[Instructions to follow]: Find the string "kaulamikrofoni" in the listing below and return each line it appears in.

↓

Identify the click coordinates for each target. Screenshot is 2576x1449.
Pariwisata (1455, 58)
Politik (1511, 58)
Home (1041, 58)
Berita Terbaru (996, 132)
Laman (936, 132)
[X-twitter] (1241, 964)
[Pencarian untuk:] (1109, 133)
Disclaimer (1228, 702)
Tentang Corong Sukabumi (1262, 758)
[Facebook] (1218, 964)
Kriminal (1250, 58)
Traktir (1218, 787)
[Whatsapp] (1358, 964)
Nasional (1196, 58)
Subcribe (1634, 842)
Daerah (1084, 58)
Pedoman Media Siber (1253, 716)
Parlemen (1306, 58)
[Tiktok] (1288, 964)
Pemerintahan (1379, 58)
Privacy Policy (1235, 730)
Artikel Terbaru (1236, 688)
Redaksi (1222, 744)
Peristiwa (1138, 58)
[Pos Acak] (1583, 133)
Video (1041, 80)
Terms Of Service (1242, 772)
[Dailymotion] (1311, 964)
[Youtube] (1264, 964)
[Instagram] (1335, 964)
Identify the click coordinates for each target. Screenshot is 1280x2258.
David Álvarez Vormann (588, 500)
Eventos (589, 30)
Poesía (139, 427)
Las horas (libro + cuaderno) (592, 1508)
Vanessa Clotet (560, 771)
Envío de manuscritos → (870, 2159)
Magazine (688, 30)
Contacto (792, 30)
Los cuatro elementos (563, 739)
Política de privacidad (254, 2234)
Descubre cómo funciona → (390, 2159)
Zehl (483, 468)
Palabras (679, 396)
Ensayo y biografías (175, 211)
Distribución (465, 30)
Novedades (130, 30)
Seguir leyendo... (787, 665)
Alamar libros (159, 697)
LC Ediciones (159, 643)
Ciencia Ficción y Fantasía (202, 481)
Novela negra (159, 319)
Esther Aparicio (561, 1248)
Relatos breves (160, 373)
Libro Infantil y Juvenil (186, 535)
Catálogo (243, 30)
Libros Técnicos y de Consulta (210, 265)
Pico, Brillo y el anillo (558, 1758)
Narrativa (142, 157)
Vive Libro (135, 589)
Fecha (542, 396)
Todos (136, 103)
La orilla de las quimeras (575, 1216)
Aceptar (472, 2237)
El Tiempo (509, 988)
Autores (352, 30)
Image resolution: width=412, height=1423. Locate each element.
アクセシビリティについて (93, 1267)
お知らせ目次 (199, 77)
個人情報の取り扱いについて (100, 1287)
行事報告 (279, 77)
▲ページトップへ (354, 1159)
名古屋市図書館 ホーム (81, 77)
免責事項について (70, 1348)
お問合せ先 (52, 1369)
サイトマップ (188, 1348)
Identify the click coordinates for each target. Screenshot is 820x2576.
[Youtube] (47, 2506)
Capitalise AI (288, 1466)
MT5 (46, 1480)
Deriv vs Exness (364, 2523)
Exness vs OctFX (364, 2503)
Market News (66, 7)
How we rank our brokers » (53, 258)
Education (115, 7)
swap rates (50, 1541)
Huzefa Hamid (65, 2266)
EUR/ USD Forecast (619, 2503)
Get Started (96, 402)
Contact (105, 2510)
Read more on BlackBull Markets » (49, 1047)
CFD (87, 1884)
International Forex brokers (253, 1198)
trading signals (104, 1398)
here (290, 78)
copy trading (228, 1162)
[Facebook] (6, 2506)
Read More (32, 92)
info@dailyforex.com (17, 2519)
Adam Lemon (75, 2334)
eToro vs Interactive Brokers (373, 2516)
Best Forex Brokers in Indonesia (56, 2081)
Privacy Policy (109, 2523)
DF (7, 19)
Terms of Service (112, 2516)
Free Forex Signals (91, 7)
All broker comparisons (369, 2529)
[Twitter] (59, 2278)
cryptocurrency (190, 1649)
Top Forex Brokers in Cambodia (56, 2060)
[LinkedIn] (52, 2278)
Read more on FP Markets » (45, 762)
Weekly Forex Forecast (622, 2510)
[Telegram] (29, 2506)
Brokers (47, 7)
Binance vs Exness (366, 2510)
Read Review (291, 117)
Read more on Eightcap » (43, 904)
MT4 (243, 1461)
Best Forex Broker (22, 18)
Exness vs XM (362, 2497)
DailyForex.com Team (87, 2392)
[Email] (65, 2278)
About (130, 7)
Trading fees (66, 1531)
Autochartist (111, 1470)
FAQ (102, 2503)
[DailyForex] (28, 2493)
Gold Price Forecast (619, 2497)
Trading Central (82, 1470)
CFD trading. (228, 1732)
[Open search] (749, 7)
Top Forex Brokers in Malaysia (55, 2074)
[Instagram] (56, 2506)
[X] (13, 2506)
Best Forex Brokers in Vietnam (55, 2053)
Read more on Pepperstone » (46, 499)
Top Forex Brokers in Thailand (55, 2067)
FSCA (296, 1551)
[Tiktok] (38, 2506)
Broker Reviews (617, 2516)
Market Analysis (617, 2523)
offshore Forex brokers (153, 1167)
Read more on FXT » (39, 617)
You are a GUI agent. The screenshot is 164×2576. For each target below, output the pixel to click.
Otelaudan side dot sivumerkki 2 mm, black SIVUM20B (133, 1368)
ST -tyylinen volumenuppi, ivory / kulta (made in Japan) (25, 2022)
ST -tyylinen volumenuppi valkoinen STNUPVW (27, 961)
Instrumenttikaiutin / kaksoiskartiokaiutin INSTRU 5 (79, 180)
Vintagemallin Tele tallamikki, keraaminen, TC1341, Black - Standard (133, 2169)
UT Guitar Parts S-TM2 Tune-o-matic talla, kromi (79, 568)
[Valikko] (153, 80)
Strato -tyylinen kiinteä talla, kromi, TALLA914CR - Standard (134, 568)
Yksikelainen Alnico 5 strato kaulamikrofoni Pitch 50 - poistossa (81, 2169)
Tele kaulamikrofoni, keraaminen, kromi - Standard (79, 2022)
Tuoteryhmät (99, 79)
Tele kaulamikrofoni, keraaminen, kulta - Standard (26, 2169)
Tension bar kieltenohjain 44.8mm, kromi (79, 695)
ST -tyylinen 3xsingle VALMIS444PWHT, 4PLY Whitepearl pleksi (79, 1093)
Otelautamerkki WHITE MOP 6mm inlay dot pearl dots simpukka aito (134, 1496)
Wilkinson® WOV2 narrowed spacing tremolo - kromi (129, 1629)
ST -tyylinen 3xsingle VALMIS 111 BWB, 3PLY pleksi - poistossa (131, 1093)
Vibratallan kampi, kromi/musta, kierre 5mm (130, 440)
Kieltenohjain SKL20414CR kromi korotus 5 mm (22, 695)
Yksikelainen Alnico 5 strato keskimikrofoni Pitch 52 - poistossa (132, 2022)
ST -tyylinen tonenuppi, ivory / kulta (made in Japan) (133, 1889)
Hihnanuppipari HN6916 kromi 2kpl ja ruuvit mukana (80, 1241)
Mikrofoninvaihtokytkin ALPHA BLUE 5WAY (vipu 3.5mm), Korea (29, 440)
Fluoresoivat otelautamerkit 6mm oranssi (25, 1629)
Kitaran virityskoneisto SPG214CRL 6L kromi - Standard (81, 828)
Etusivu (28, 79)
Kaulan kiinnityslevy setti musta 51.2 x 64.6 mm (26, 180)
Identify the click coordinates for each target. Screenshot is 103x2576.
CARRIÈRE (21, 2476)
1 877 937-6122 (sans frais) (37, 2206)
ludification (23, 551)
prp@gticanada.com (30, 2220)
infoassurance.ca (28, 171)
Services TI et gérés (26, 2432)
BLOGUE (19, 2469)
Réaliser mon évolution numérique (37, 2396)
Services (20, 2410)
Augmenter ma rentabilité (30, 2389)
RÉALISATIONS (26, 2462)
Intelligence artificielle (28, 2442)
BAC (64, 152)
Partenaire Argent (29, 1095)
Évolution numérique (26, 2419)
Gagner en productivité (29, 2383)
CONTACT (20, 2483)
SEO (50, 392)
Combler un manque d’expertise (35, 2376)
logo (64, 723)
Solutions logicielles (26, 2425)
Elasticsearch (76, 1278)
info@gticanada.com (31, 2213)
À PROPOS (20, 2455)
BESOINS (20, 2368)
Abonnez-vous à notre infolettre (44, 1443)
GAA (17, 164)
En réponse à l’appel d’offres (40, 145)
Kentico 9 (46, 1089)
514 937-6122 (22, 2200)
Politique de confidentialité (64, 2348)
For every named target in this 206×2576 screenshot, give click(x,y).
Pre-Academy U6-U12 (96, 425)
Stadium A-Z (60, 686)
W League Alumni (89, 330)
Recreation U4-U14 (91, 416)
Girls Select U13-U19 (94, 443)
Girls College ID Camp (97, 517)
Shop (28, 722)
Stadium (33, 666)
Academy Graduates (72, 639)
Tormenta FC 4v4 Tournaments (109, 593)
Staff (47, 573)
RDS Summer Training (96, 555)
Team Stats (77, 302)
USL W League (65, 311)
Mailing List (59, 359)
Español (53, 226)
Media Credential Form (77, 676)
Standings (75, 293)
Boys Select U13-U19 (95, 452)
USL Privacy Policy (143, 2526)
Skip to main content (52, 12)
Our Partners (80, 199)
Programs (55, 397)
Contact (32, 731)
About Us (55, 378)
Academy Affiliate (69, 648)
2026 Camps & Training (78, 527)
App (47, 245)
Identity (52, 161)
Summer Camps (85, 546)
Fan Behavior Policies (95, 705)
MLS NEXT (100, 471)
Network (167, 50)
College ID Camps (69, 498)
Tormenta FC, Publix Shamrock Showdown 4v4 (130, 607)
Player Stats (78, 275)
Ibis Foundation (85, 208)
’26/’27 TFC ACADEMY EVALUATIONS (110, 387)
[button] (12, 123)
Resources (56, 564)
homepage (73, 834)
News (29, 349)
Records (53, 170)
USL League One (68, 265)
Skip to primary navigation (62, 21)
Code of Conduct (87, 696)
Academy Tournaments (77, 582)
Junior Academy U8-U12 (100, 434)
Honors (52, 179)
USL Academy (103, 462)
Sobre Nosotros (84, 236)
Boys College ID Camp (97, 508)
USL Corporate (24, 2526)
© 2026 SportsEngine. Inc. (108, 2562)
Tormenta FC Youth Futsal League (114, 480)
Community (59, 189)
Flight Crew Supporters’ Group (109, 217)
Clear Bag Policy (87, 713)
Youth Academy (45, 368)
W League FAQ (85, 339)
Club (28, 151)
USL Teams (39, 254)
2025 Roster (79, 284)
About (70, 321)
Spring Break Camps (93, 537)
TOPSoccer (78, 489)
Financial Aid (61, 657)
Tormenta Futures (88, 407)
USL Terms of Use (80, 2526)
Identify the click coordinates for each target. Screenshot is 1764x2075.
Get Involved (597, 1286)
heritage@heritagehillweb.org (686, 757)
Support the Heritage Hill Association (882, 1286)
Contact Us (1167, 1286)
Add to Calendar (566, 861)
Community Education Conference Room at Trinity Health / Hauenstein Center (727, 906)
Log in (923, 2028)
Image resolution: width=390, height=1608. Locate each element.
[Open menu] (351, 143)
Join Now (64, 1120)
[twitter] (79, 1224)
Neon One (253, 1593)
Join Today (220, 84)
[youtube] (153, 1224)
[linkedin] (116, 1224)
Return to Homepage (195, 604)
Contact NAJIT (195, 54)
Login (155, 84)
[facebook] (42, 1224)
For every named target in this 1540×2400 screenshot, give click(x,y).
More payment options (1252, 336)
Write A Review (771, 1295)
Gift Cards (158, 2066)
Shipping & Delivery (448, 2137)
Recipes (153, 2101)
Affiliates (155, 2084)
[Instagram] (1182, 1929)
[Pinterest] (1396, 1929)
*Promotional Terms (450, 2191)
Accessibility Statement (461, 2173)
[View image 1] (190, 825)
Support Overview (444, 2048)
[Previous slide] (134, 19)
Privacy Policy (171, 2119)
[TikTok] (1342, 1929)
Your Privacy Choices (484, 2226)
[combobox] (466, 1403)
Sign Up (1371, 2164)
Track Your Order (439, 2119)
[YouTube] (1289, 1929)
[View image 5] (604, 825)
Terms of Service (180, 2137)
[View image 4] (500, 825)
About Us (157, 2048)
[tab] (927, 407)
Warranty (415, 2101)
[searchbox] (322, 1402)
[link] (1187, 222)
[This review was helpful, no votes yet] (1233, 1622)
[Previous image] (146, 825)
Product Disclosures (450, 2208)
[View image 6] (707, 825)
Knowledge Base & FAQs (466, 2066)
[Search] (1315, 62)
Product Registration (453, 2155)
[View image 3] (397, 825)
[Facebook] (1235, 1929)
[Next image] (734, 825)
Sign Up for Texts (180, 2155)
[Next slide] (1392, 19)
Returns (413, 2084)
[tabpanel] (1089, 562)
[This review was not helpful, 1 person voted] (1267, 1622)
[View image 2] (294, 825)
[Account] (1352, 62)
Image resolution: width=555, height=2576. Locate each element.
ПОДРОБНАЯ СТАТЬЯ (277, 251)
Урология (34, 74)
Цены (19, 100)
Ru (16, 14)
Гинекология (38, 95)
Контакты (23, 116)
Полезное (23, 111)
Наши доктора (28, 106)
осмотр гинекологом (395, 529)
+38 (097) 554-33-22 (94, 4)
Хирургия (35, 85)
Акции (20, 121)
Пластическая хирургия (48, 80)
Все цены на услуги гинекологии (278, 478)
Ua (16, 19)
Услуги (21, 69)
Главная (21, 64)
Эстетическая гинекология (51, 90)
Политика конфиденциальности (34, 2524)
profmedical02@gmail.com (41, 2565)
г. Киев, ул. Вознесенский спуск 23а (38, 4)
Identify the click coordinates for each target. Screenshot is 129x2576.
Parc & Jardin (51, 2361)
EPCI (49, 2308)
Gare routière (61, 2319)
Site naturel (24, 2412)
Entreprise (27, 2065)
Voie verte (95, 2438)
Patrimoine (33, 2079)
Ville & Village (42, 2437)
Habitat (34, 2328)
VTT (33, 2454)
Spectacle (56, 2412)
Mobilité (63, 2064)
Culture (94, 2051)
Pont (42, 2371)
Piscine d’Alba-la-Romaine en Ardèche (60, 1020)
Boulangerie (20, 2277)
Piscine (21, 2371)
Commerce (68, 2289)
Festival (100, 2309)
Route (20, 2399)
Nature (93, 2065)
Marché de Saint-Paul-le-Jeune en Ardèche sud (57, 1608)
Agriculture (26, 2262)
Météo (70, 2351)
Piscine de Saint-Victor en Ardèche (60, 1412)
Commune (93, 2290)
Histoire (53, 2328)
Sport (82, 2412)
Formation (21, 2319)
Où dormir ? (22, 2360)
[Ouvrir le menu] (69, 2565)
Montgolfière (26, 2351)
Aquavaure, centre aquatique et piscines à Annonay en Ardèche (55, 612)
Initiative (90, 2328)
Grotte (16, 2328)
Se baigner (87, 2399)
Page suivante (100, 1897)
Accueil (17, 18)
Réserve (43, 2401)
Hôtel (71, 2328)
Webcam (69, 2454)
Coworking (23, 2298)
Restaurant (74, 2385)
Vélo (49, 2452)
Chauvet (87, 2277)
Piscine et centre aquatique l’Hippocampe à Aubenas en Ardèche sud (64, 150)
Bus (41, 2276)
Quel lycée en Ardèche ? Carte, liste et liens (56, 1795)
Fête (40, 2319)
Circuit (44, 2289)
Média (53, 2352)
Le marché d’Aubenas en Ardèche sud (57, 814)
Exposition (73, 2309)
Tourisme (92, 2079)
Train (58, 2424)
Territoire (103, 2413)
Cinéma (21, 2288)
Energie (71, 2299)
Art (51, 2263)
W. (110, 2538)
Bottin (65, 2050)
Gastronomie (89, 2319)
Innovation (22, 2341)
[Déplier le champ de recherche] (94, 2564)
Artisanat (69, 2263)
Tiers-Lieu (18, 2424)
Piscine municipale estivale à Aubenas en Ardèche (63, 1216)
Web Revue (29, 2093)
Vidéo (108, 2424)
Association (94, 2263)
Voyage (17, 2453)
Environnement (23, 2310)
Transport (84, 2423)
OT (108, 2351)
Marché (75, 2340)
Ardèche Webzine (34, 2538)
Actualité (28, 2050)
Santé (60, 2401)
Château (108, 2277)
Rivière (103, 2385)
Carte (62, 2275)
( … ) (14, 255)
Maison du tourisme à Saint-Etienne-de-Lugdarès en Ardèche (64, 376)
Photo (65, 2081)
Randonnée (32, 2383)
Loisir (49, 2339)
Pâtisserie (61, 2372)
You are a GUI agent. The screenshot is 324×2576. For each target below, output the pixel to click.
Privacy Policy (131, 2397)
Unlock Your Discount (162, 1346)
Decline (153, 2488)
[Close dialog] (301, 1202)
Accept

↑

[Solution to this task]:
Yksikelainen Alnico 5 strato kaulamikrofoni Pitch 50 - poistossa (81, 2169)
Tele kaulamikrofoni, keraaminen, kromi - Standard (79, 2022)
Tele kaulamikrofoni, keraaminen, kulta - Standard (26, 2169)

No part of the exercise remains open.